**** Listed entries

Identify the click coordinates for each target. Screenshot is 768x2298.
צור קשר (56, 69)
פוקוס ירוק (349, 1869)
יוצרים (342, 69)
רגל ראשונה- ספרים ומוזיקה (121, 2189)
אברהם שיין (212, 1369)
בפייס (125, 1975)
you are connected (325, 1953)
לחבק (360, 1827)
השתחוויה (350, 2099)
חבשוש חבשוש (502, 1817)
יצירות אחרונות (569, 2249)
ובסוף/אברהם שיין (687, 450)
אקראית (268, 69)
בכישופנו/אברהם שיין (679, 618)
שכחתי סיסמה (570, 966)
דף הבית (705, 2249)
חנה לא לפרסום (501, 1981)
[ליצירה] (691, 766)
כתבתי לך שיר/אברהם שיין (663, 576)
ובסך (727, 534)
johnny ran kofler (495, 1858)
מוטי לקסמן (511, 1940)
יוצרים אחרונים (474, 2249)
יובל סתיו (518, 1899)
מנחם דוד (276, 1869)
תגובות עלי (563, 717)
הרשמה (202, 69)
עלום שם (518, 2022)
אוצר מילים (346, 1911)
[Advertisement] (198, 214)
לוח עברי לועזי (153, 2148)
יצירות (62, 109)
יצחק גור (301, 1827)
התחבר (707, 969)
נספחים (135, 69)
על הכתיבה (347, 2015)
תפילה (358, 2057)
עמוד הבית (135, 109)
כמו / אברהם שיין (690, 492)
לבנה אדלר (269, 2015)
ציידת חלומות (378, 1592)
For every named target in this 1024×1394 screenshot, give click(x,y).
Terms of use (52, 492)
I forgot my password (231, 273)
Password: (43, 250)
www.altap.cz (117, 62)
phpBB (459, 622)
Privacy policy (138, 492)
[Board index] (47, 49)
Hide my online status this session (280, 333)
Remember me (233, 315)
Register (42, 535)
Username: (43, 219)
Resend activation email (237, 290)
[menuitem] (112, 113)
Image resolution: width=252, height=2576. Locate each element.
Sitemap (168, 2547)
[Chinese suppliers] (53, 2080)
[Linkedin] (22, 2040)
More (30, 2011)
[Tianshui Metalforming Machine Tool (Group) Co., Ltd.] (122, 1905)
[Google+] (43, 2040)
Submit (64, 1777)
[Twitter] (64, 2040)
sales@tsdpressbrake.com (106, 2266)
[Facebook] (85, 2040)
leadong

********

§ **The problem**
The lines above, starting at the one with "יצחק גור (301, 1827)" and ending at the one with "[Board index] (47, 49)", are the only ones to return, exactly as written.

§ **Expected output**
יצחק גור (301, 1827)
התחבר (707, 969)
נספחים (135, 69)
על הכתיבה (347, 2015)
תפילה (358, 2057)
עמוד הבית (135, 109)
כמו / אברהם שיין (690, 492)
לבנה אדלר (269, 2015)
ציידת חלומות (378, 1592)
For every named target in this 1024×1394 screenshot, give click(x,y).
Terms of use (52, 492)
I forgot my password (231, 273)
Password: (43, 250)
www.altap.cz (117, 62)
phpBB (459, 622)
Privacy policy (138, 492)
[Board index] (47, 49)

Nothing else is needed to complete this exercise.